• [What is being asked]
Pictures aside, copy exactly the lines running from the one with "This screenshot has height=1080, width=1920." to the end of the records.

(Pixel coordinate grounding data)
• • • •

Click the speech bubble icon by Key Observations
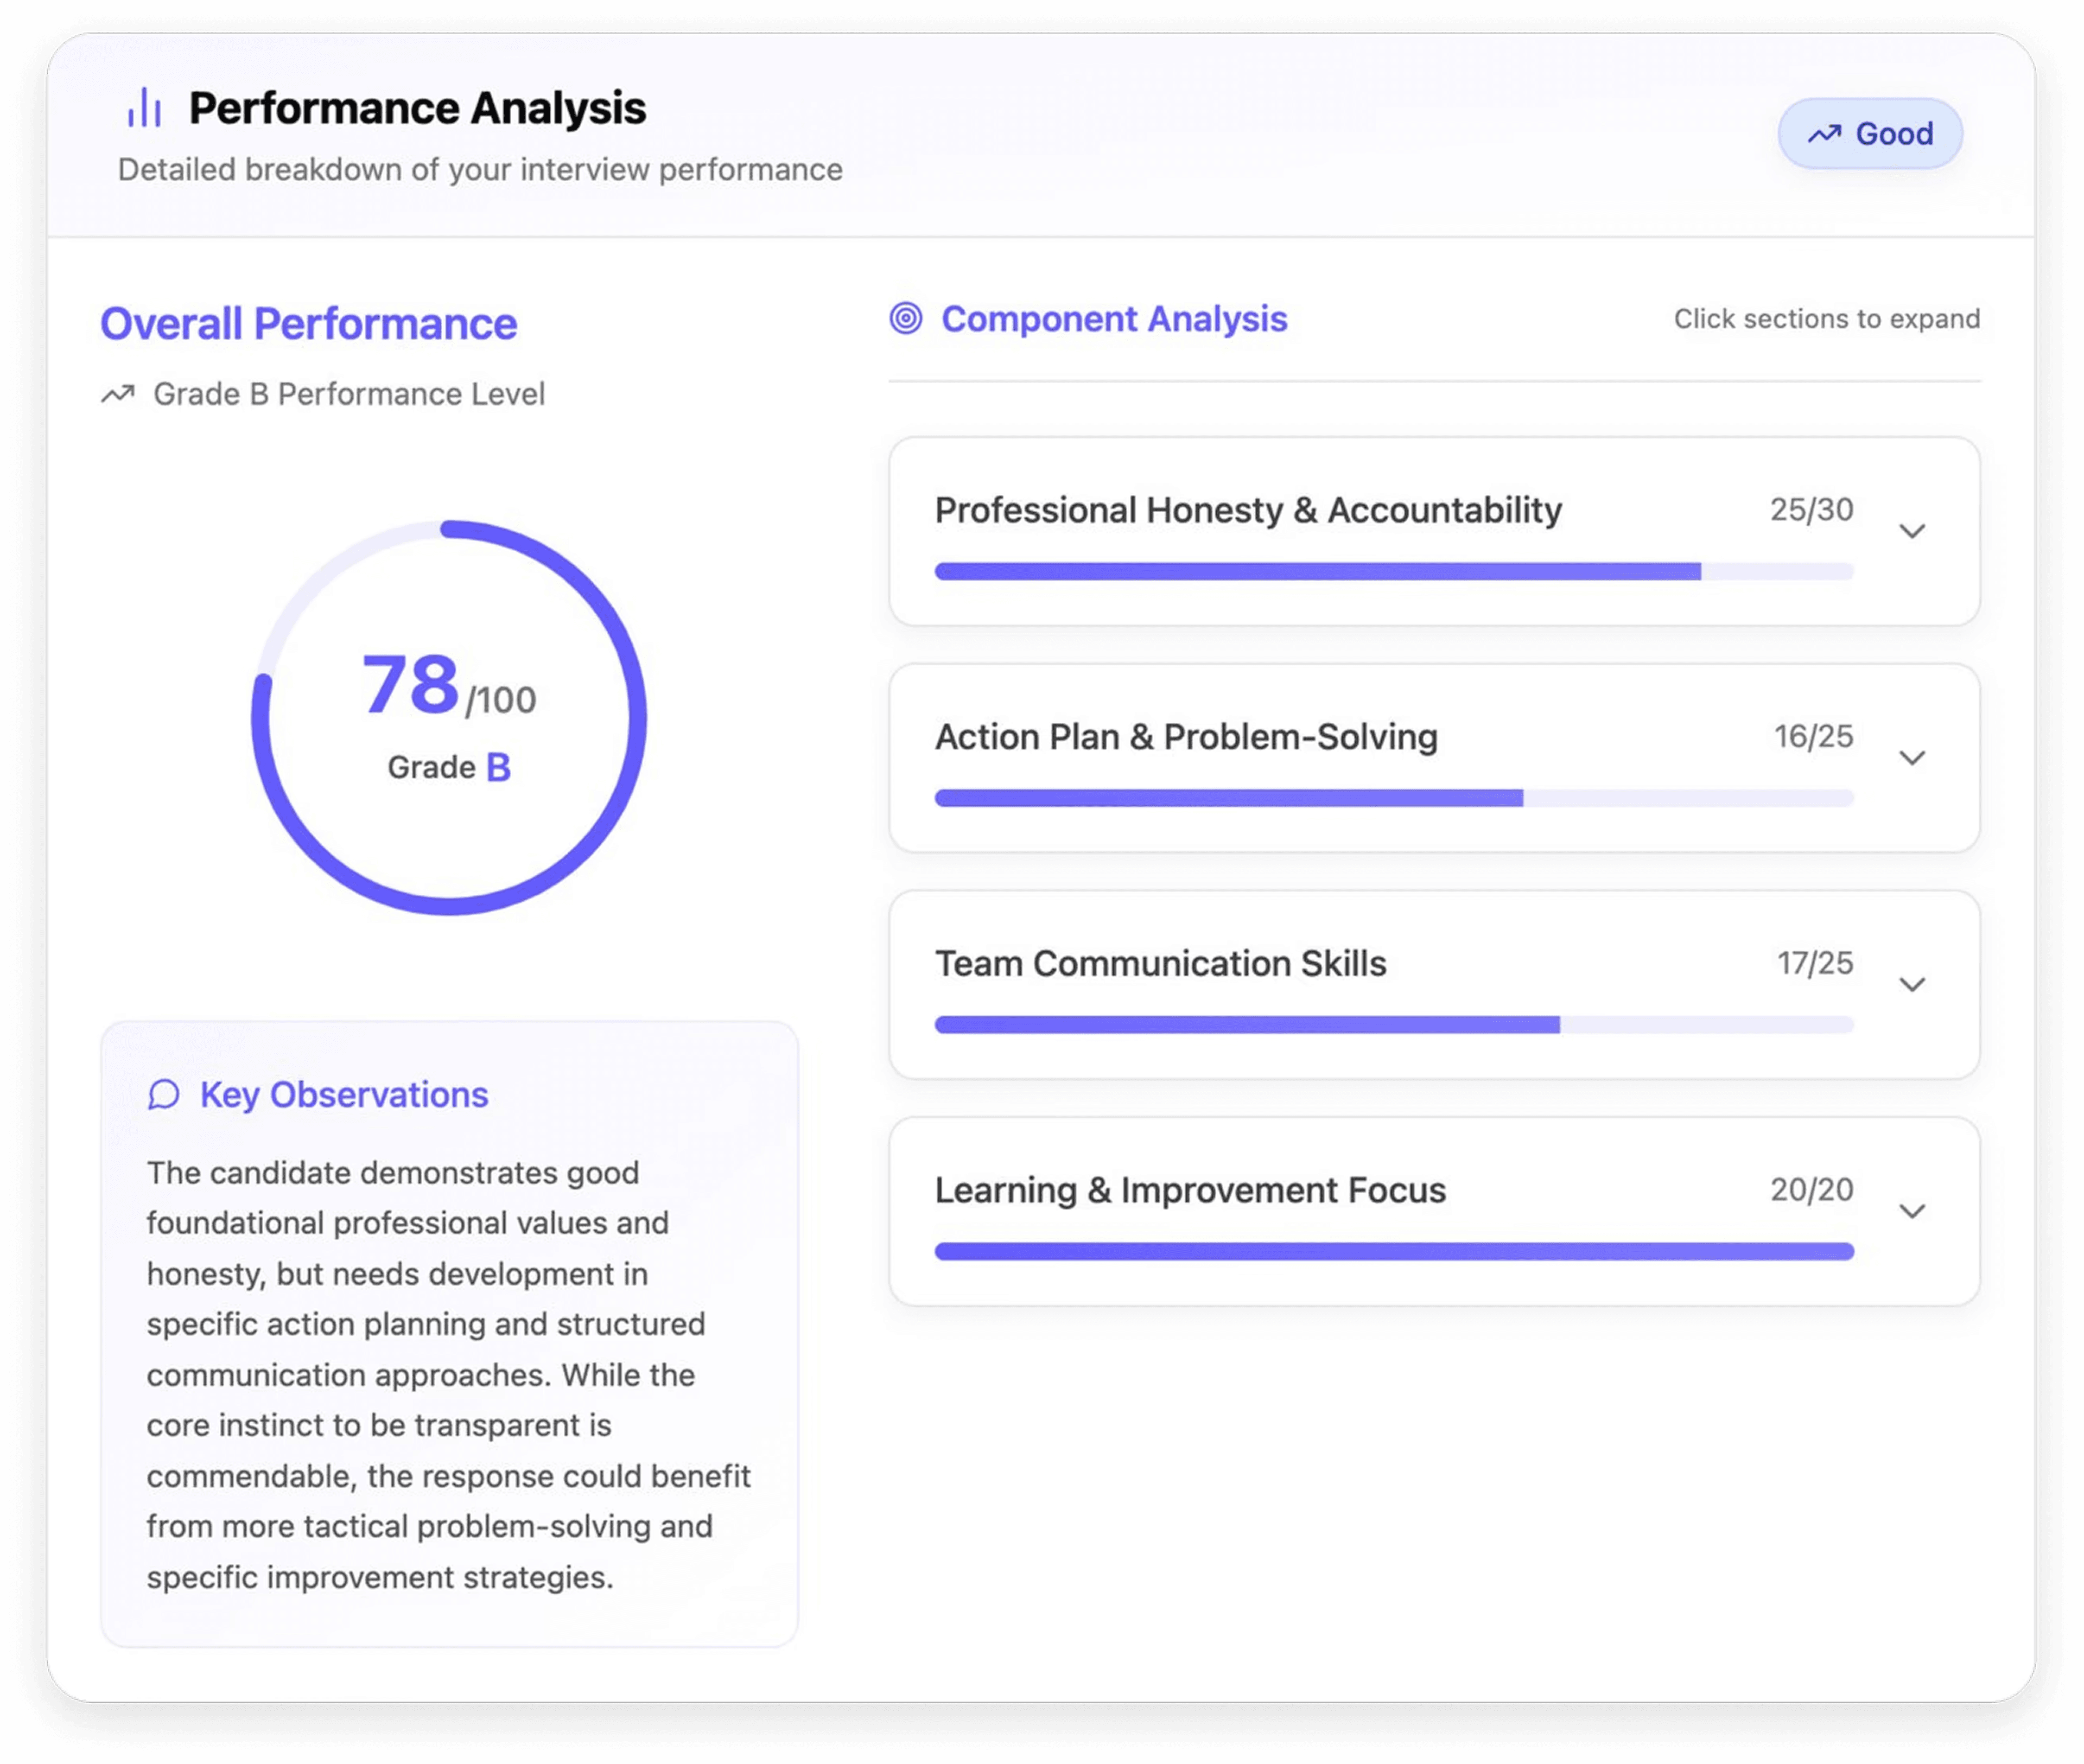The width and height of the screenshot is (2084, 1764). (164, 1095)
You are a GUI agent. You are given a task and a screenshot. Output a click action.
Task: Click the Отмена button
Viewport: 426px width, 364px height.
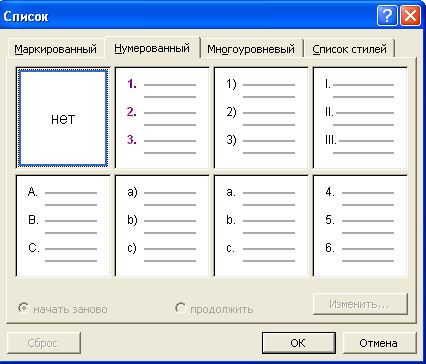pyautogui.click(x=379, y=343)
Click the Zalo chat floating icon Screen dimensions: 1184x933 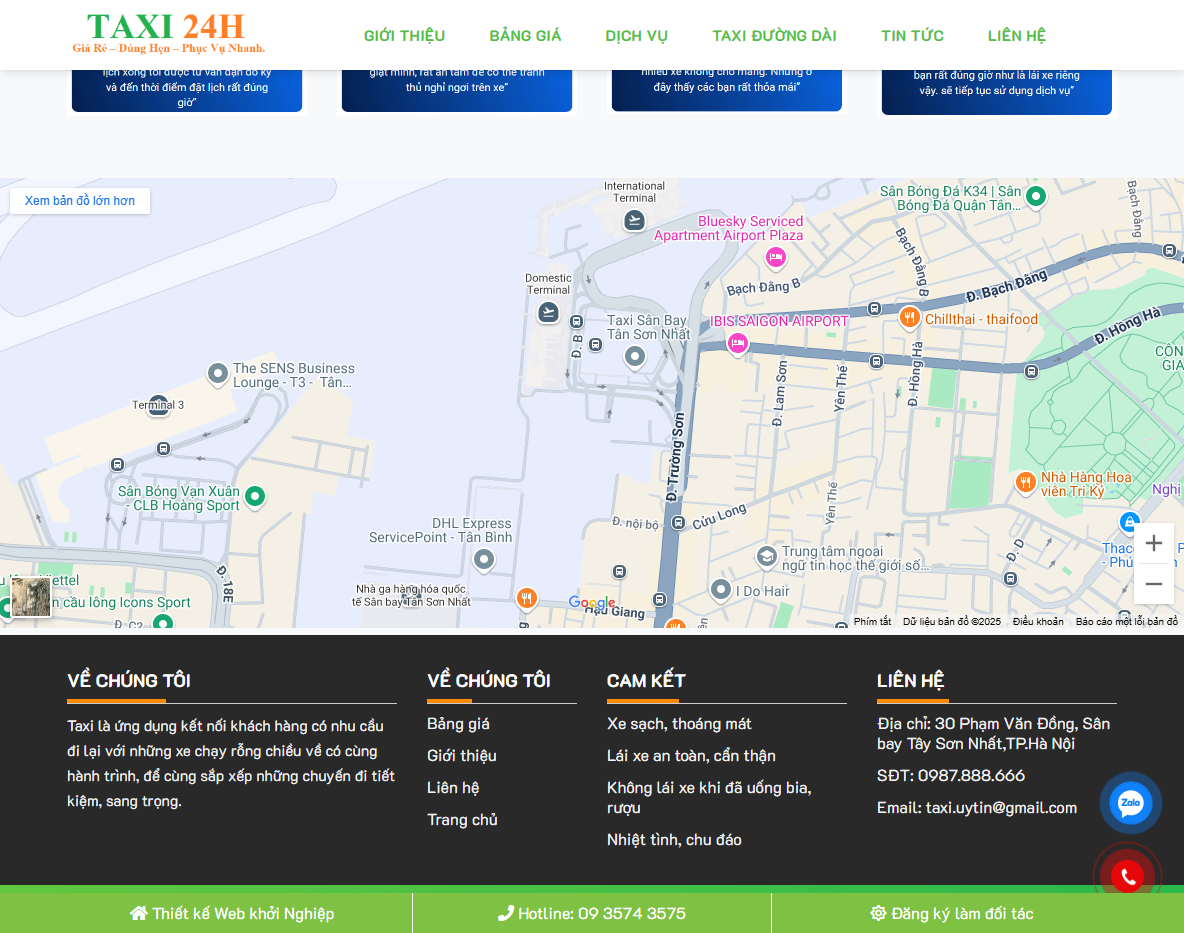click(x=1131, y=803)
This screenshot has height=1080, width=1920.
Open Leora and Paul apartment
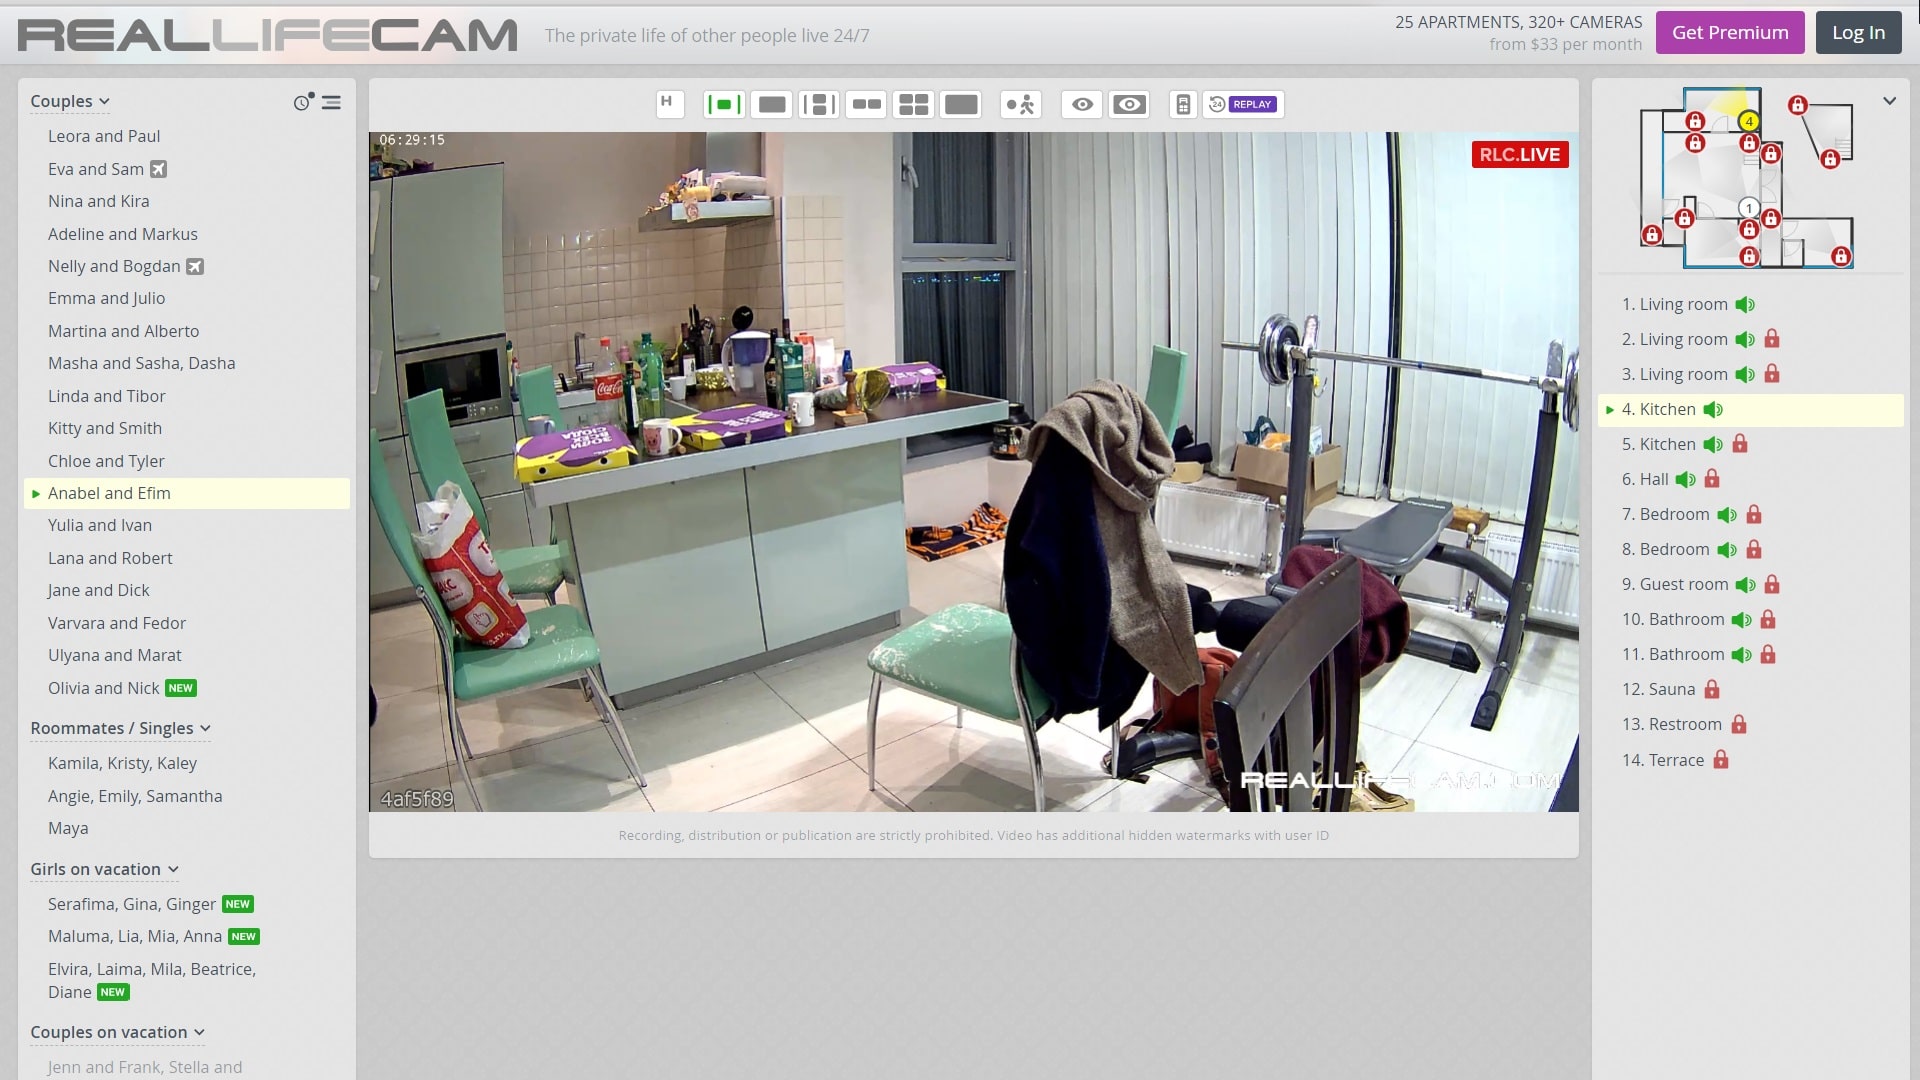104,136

• • • •

• [Reply to the exercise]
This screenshot has height=1080, width=1920.
Open Leora and Paul apartment
104,136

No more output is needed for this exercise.